We present here the first Brazilian case of HDR syndrome. A European descendant family from the southern region of Brazil presented three individuals diagnosed with hearing loss of unknown etiology (Figure 1A). Of these, the proband (III:2) and his mother (II:2) were diagnosed early in life with bilateral moderate to severe sensorineural hearing loss and both have been using hearing aids since. Furthermore, their hearing loss is non-progressive according to regular audiological evaluations. On the other hand, the maternal grandfather of the proband (I:1) was diagnosed with normal hearing in low frequencies, but with a slope representing severe bilateral hearing loss at 4KHz, after which there is a slight improvement of hearing at 8KHz (Figure 1B). This, together with the fact that the hearing loss of individual I:1 started when he was around 50 years old, exclude the possibility of presbycusis.

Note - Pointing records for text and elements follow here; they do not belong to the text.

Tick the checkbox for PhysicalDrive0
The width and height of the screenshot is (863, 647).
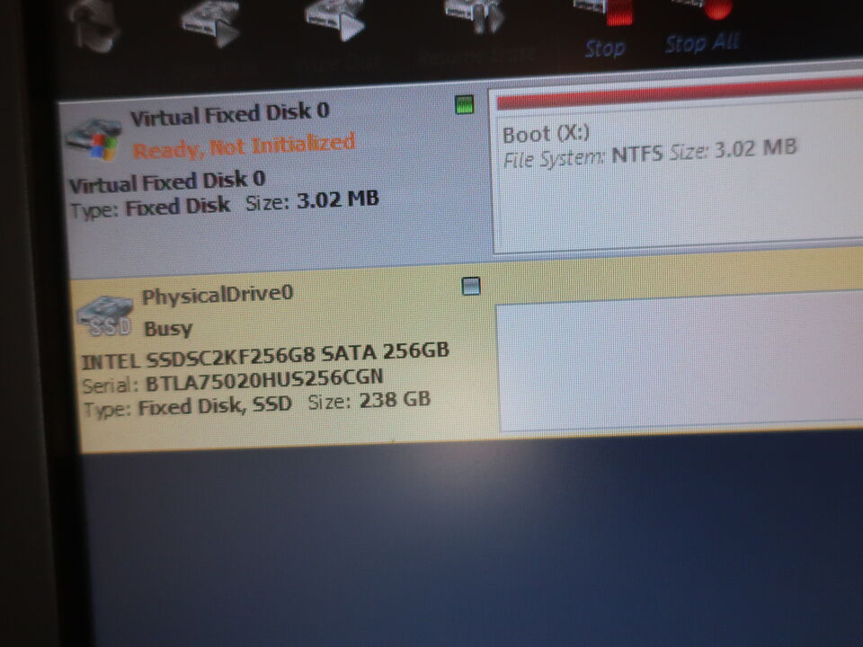[x=470, y=287]
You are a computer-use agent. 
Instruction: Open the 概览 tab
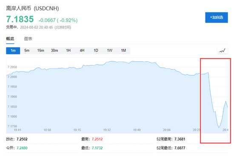[10, 39]
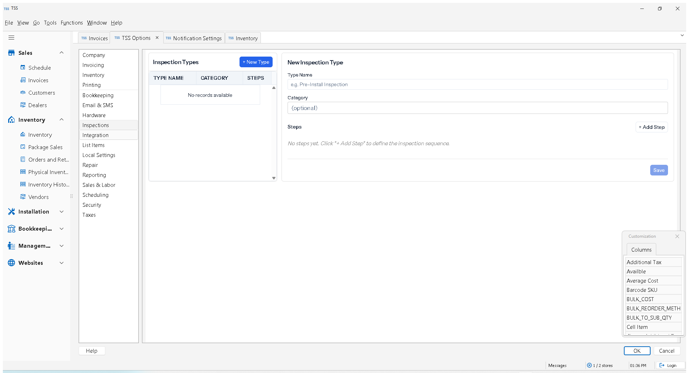Select Security in options list

click(92, 205)
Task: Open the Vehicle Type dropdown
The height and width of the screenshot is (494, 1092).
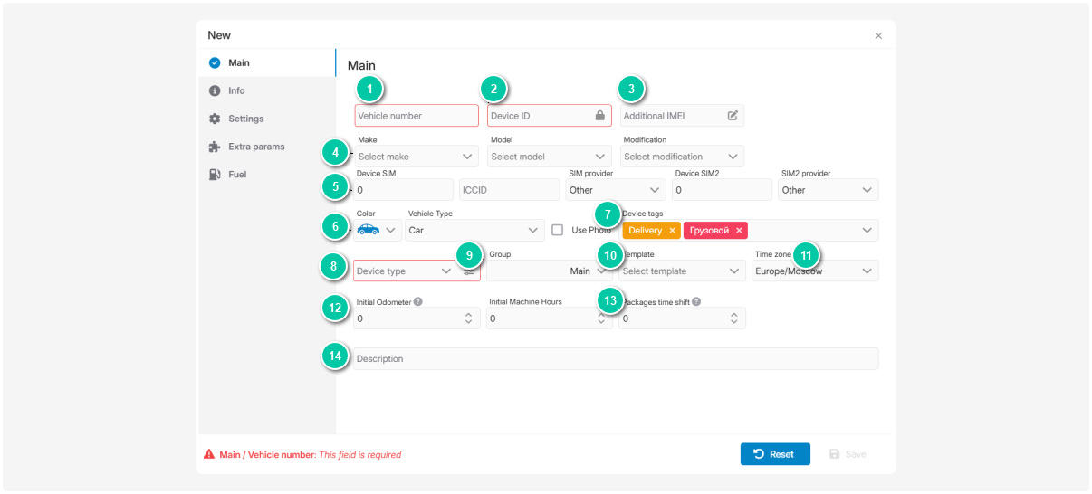Action: pos(474,231)
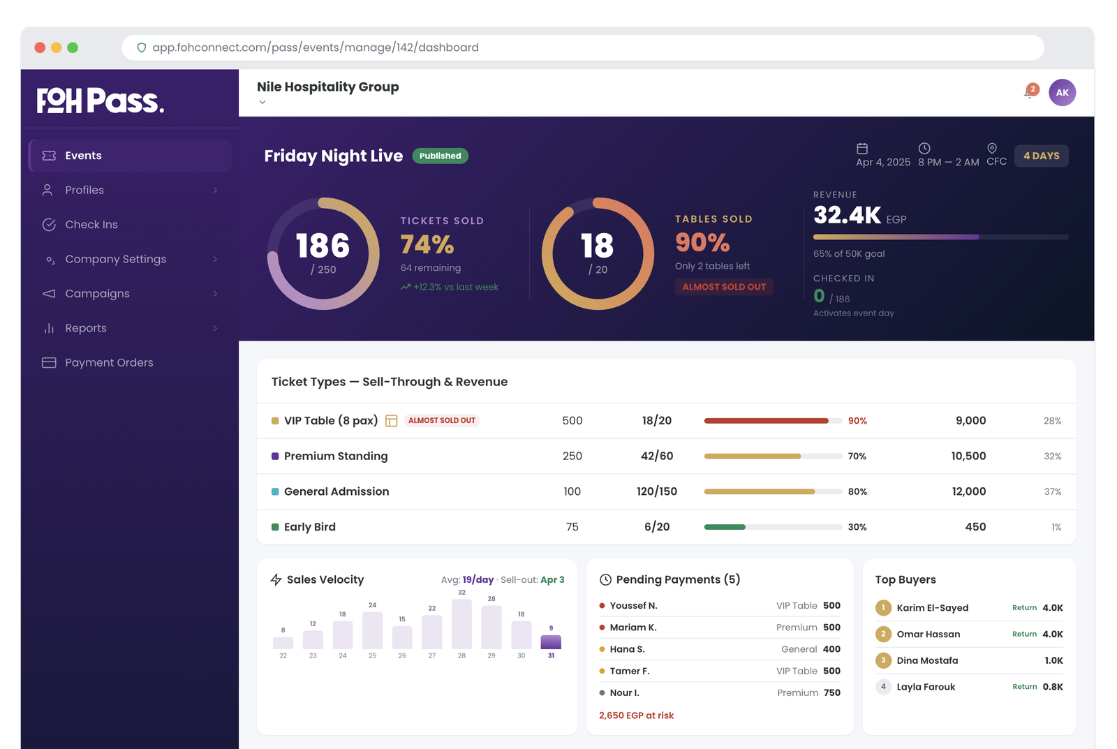Open the AK profile avatar
The image size is (1117, 749).
[1062, 92]
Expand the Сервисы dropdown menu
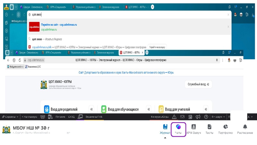This screenshot has height=145, width=257. tap(10, 117)

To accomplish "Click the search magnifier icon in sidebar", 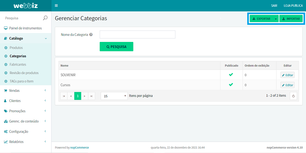I will pos(45,18).
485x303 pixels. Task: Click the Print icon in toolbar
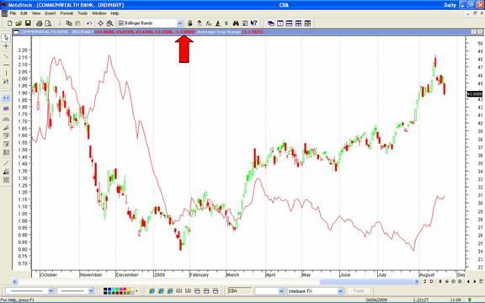(x=40, y=24)
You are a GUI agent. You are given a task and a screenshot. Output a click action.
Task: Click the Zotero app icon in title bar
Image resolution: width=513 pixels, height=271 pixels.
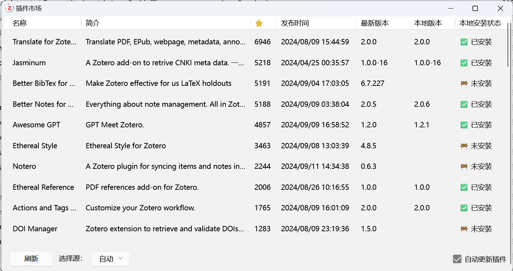[x=9, y=8]
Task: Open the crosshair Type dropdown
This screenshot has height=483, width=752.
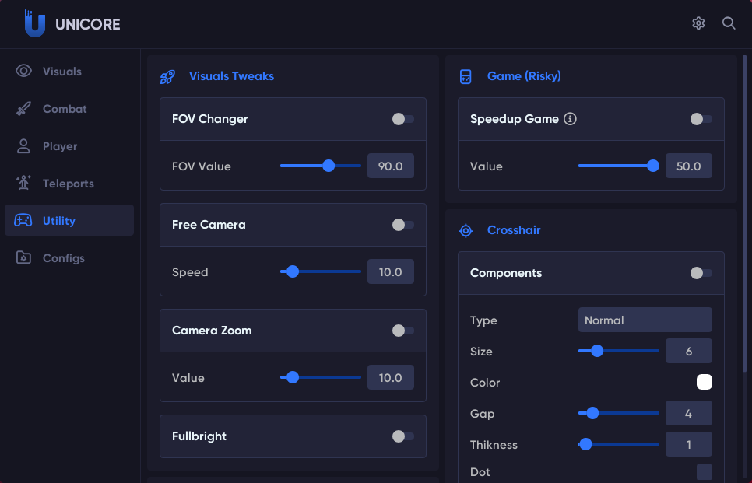Action: coord(645,320)

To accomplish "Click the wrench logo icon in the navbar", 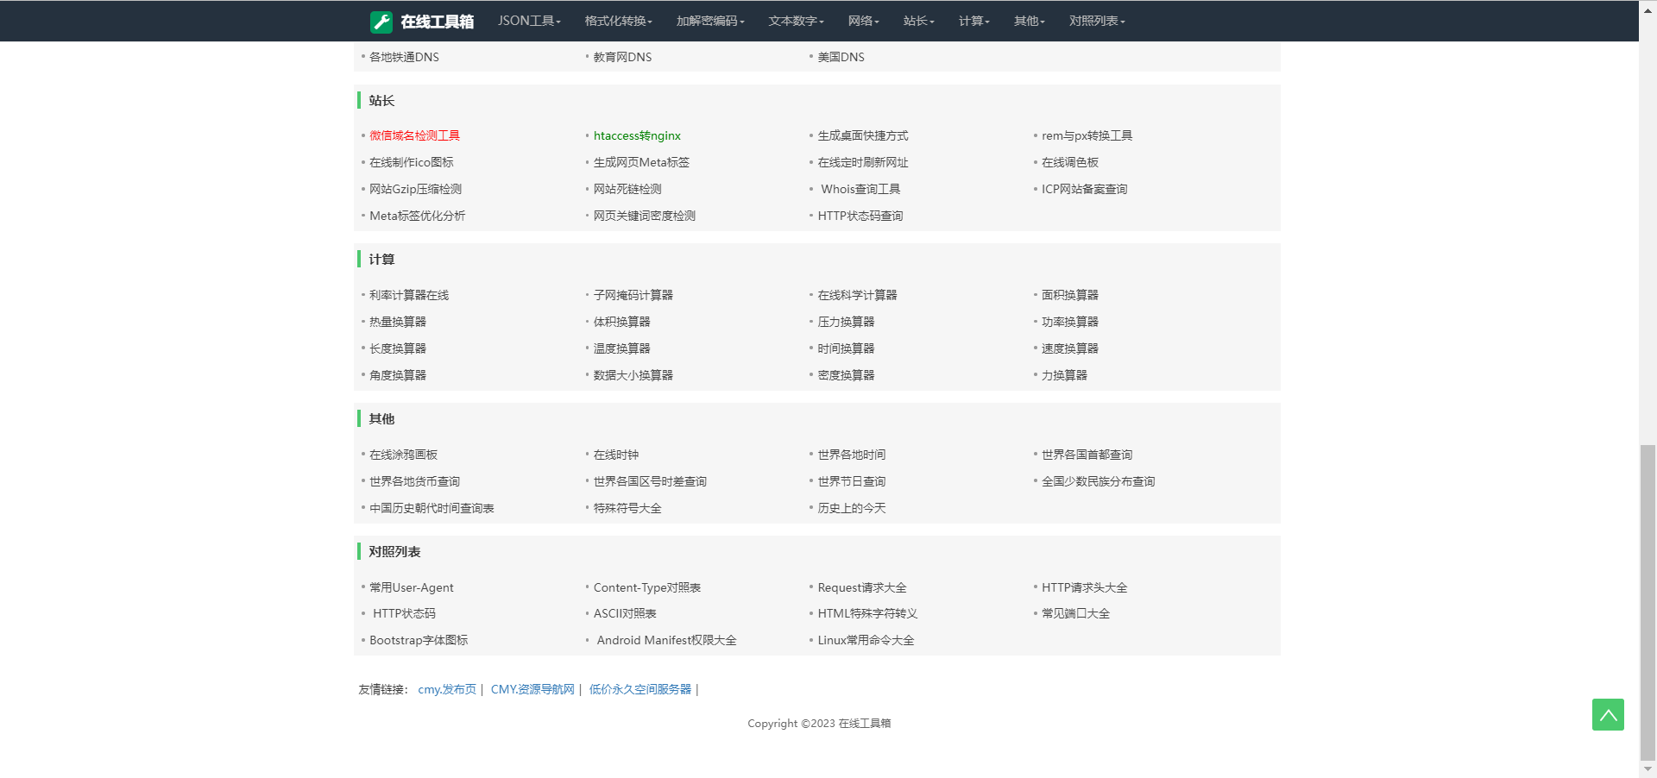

Moreover, the audiological exams performed at the age of 74 shows a pattern that is typical for noise-induced hearing loss. Audiological tests confirmed normal hearing for the remaining family members.

Figure 1
Results of the analyzed family. A) Pedigree of the studied family with the genetic screening for the p.Arg367* mutation in the GATA3 gene. For the individual II:2, the square denoting other clinical manifestations is marked due to her bicuspid aortic valve. B) Audiograms of the three affected members of the family. Individual I:1 (74 years old) presented normal hearing in low frequencies and a bilateral slope at 4KHz, with an improvement in hearing at 8KHz. The II:2 (37 years old) and III:2 (4 years old) presented bilateral sensorineural moderate to severe hearing loss. C) Electropherograms of the proband (III:2), his mother (II:2) and his grandparents (I:1 and I:2), which indicate a case of de novo mutation in the mother of the proband.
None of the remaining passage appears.